Citi strategists have indicated that Kevin Warsh, who has been nominated as the Federal Reserve Chairman, is likely to adopt a gradual approach to reducing the central bank's balance sheet, which is approximately $6.6 trillion.
According to Zhitong Finance APP, Citi strategists stated that Kevin Warsh, nominated as the Federal Reserve Chairman, is likely to reduce the central bank's balance sheet of approximately $6.6 trillion in a gradual manner to avoid reigniting tensions in the money market. The analysis pointed out that any move to restart quantitative tightening (QT) could again pressure the $12.6 trillion repo market.
Citi noted that the Fed paused its balance sheet reduction in December last year precisely because repo rates had risen sharply. This market serves as a core venue for short-term borrowing by banks to meet their daily liquidity needs. Strategists Alejandra Vazquez Plata and Jason Williams wrote in the report that given the significant volatility experienced by the repo market last year, the threshold for restarting QT is 'very high.' Policymakers clearly prefer to avoid a repeat of the October 2025 stress and are opting for a more moderate path of balance sheet management.
Warsh, who previously served as a Federal Reserve governor, has long advocated for significantly reducing the central bank's financial 'footprint.' During the global financial crisis and the COVID-19 pandemic, the Fed expanded its balance sheet through multiple rounds of asset purchases, reaching $8.9 trillion in June 2022—a substantial increase from about $800 billion nearly two decades earlier. Later last year, after increased government borrowing and the effects of balance sheet reduction drained liquidity from the money markets, the Fed paused its reduction efforts and instead began purchasing Treasury bills monthly to replenish reserves in the system.
However, Citi believes that under Warsh’s leadership, the Fed still has various 'deleveraging' options. The path of least resistance involves rolling over maturing long-term bonds into short-term debt, thereby reducing the weighted average maturity of holdings. The strategists also noted that Warsh might prioritize gaining committee consensus on rate cuts while gradually advancing on balance sheet management.
Other optional measures include reducing the current scale of Treasury bill purchases, which is approximately $40 billion per month, or even halting them entirely, or allowing mortgage-backed securities (MBS) to naturally mature and exit. Citi’s analysis shows that even if the Fed ends purchases as early as June, reserve levels are unlikely to decline significantly before December 2026. The baseline scenario is that starting from mid-April, the monthly purchase pace will drop to around $20 billion and continue throughout the year.

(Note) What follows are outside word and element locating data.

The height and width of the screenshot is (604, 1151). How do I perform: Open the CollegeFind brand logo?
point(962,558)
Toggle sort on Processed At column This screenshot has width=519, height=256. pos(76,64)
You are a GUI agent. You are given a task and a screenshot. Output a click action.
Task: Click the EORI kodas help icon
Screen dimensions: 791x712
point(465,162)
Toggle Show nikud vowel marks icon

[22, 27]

Moreover, the New York Fed’s open market operations department expects that to offset the significant increase in non-reserve liabilities due to tax season in April, reserve management-related purchases will remain elevated in the coming months; subsequently, the overall pace of purchases may slow down considerably. In the DecemberFederal Open Market Committee(FOMC) meeting minutes also showed that participants tended to concentrate purchases on Treasury bills, gradually aligning the Fed’s portfolio with the structure of outstanding Treasury debt.
Citi also noted that the Treasury Department may be willing to accommodate additional demand for Treasury bills from the Fed, thus relying more heavily on short-term debt issuance and postponing increases in long-term coupon bond issuance. Based on this assessment, Citi expects the issuance of coupon-bearing bonds to start as early as November 2026, with a risk of being delayed until February 2027.